A new method for the continuous production of single dosed controlled release matrix systems based on hot-melt extruded starch: analysis of relevant process parameters and implementation of an in-process control.

PURPOSE: In the present study, we evaluated a novel processing technique for the continuous production of hot-melt extruded controlled release matrix systems. A cutting technique derived from plastics industry, where it is widely used for cutting of cables and wires was adapted into the production line. Extruded strands were shaped by a rotary fly cutter. Special focus is laid on the development of a process analytical technology by evaluating signals obtained from the servo control of the rotary fly cutter. The intention is to provide a better insight into the production process and to offer the ability to detect small variations in process-variables. MATERIALS AND METHODS: A co-rotating twin-screw extruder ZSE 27 HP-PH from Leistritz (Nürnberg, Germany) was used to plasticize the starch; critical extrusion parameters were recorded. Still elastic strands were shaped by a rotary fly-cutter type Dynamat 20 from Metzner (Neu-Ulm, Germany). Properties of the final products were analyzed via digital image analysis to point out critical parameters influencing the quality. Important aspects were uniformity of diameter, height, roundness, weight, and variations in the cutting angle. Stability of the products was measured by friability tests and by determining the crushing strength of the final products. Drug loading studies up to 70% were performed to evaluate the capacity of the matrix and to prove the technological feasibility.
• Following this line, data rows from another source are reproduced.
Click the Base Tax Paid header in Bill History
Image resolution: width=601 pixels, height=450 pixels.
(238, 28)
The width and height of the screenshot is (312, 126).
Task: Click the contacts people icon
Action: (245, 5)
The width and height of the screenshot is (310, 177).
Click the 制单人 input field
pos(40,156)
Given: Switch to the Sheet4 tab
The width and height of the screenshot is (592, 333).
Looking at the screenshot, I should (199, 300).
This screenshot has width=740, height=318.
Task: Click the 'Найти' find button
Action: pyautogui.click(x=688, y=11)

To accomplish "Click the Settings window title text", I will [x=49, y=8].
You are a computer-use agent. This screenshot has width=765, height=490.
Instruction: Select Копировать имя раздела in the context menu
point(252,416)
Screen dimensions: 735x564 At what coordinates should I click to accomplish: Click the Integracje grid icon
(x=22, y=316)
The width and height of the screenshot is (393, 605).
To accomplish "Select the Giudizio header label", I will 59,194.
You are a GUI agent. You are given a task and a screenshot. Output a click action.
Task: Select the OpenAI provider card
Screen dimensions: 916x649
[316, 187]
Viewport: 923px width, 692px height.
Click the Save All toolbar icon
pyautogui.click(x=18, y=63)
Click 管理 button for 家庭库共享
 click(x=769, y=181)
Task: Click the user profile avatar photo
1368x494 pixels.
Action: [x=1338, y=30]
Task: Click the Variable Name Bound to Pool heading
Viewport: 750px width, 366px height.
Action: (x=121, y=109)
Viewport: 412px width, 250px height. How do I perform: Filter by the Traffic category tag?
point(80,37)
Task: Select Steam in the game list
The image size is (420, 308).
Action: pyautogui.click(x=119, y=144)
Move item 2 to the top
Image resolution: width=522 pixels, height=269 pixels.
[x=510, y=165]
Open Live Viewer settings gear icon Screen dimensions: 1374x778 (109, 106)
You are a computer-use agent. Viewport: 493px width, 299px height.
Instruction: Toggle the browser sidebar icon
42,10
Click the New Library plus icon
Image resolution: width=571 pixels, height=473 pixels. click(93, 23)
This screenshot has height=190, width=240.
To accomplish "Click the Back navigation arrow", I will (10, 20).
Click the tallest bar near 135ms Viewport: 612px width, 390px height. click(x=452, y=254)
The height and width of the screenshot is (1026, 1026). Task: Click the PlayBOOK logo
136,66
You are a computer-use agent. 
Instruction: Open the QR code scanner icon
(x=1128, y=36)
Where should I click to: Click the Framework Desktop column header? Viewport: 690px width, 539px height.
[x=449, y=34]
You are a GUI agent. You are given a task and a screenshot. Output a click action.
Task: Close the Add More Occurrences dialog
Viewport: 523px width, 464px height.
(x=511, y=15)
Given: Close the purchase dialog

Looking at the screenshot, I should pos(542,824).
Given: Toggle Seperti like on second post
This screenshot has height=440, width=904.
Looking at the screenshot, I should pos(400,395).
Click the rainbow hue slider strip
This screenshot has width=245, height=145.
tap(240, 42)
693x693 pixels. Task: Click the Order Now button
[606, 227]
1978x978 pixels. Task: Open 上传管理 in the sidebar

Changes in viscosities during API addition were analyzed by a Haake Minilab capillary rheometer. X-ray studies were performed to investigate molecular structures of the matrices. RESULTS: External shapes of the products were highly affected by die-swelling of the melt. Reliable reproducibility concerning uniformity of mass could be achieved even for high production rates (>2500cuts/min). Both mechanical strength and die-swelling of the products could be linked to the ratio of amylose to amylopectin. Formulations containing up to 70% of API could still be processed. Viscosity measurements revealed the plasticizing effect caused by API addition. Dissolution data proved the suitability of extruded starch matrices as a sustained release dosage form. Monitoring of consumed energies during the cutting process could be linked to changes in viscosity. The established PAT system enables the detection of small variations in material properties and can be an important tool to further improve process stability.